__Directions for this task__
Only lines containing the string "options" belong in the answer; find them in the records and copy them.

··· Records to process ···

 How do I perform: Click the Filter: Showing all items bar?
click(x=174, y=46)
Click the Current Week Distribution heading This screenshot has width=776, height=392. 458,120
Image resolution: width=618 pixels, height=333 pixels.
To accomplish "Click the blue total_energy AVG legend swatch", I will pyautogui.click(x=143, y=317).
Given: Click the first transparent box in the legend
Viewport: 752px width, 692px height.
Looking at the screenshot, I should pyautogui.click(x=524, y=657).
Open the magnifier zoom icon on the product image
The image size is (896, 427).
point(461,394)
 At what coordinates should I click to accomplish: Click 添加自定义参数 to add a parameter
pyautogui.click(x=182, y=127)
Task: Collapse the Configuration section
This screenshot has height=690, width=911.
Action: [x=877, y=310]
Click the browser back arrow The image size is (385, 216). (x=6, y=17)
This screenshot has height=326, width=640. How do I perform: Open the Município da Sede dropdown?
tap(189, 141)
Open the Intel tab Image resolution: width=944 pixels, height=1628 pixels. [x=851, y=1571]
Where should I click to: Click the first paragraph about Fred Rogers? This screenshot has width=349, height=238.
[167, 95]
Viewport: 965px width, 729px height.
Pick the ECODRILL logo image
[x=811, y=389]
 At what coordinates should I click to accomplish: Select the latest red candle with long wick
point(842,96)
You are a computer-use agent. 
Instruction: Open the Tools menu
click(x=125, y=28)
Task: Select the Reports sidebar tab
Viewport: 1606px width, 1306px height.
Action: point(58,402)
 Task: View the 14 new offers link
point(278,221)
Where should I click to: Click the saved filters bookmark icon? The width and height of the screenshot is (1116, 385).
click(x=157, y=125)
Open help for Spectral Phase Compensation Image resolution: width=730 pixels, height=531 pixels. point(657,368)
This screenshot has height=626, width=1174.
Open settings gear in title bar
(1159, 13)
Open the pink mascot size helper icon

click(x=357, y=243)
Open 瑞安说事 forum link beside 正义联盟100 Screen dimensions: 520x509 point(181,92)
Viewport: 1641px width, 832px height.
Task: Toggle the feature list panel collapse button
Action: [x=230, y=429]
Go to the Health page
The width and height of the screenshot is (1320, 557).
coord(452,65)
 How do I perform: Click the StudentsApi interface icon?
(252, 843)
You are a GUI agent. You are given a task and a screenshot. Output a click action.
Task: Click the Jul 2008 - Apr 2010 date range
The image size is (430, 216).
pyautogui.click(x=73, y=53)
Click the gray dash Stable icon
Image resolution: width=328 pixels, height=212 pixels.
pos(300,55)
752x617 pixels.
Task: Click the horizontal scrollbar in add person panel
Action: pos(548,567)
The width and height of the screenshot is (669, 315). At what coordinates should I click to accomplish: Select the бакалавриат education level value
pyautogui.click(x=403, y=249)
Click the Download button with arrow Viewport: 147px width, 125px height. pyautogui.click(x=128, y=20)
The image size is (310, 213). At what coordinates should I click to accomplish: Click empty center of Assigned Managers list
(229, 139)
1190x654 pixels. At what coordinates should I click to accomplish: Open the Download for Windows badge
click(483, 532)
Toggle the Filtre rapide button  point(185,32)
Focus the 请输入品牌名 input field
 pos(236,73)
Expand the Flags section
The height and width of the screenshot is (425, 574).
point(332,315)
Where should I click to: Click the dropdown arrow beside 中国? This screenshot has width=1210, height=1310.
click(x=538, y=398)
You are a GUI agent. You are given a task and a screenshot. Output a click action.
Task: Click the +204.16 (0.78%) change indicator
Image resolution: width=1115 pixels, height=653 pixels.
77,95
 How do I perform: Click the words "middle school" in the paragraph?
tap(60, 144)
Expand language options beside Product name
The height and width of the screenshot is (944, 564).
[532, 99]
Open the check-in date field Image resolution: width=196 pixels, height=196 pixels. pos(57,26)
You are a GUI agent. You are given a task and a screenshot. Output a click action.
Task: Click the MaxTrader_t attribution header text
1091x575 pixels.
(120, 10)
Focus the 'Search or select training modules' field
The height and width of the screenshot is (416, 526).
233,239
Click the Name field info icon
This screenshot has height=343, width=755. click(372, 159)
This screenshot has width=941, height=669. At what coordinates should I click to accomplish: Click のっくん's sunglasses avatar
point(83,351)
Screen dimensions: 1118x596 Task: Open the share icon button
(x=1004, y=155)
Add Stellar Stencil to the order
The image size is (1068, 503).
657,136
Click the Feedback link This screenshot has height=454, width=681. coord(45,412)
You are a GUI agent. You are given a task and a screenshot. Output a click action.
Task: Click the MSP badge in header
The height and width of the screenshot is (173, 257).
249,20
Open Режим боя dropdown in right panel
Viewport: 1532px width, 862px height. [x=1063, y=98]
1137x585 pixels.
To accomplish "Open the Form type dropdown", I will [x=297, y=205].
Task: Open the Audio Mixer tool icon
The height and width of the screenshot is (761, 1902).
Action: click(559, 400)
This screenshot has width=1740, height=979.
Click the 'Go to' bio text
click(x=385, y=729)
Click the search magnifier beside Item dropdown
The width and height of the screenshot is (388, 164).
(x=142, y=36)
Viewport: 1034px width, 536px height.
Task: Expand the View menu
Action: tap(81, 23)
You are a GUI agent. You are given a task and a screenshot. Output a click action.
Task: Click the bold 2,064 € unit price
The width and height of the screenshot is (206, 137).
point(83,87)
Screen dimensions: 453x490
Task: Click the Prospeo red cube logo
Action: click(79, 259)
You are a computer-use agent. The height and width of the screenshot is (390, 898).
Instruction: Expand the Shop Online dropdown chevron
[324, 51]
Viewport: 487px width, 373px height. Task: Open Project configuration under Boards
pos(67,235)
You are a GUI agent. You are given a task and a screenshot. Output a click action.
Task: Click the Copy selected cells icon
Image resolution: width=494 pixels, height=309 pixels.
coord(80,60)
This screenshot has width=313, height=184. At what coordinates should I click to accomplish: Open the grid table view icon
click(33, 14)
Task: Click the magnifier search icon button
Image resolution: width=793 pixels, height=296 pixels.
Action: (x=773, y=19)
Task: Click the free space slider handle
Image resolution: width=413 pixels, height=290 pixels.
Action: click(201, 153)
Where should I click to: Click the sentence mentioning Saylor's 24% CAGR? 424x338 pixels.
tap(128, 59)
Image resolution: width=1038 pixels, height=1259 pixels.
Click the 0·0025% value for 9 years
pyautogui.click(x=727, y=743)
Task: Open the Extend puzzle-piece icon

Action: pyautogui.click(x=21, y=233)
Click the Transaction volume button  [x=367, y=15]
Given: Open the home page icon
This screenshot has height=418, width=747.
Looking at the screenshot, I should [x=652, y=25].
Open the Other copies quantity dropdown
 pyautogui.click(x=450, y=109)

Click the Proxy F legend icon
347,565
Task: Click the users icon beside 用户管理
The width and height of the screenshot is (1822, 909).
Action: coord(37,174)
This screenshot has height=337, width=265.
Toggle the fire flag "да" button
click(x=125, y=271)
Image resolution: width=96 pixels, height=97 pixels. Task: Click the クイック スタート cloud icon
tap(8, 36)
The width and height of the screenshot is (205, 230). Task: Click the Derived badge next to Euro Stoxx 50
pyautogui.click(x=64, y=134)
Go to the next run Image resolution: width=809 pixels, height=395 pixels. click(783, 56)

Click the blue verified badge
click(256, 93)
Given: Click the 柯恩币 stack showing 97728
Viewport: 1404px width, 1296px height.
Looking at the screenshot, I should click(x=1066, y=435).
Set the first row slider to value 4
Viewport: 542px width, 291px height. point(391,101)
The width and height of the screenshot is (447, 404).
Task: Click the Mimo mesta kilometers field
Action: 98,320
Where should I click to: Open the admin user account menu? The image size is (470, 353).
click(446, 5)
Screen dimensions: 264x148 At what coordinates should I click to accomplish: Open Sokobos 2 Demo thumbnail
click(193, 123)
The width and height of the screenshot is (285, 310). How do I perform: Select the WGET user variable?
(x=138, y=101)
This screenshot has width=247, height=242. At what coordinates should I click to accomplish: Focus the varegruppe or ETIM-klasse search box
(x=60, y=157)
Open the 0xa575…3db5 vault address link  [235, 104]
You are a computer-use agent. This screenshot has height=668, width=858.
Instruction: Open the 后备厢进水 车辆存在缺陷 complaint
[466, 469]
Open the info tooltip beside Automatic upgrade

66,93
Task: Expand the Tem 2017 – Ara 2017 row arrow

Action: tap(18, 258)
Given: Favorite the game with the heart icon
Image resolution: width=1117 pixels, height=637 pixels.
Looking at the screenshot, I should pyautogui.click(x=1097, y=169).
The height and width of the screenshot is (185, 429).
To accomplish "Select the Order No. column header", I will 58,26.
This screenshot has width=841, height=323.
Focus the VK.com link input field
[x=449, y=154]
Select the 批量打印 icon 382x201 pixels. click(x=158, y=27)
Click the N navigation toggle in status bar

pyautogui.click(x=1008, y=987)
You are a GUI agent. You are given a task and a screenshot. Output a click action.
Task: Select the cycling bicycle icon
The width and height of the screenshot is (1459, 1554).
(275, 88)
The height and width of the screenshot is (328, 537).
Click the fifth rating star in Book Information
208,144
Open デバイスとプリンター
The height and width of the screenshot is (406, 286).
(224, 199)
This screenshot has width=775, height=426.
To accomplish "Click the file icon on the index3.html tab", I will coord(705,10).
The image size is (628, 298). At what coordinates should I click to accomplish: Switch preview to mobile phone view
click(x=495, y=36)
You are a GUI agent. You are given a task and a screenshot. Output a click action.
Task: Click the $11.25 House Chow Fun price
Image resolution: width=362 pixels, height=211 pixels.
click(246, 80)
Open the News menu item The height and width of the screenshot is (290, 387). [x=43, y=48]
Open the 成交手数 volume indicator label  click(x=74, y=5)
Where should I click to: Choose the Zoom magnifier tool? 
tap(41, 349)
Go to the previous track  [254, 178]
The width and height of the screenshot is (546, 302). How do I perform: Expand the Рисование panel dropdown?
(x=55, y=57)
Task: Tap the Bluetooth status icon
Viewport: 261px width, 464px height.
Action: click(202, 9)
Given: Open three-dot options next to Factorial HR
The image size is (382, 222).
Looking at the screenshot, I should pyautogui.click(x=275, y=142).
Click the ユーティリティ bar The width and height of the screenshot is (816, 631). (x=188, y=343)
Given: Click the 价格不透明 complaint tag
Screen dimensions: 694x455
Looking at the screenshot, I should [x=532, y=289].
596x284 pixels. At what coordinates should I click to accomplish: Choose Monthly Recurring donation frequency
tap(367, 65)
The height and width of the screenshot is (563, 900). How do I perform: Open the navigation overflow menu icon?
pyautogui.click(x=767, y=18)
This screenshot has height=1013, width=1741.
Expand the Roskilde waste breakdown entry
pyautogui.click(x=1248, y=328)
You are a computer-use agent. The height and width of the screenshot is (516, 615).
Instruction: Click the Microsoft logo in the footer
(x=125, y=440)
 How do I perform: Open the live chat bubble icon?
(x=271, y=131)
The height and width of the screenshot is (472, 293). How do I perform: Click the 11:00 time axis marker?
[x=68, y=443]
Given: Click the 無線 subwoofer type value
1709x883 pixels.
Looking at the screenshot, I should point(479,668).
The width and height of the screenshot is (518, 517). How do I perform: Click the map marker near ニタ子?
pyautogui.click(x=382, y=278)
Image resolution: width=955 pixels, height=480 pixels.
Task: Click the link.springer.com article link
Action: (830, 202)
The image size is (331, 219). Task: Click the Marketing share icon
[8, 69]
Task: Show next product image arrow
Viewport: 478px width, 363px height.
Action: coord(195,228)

···

__Answer for this exercise__
Expand language options beside Product name
Given: Open three-dot options next to Factorial HR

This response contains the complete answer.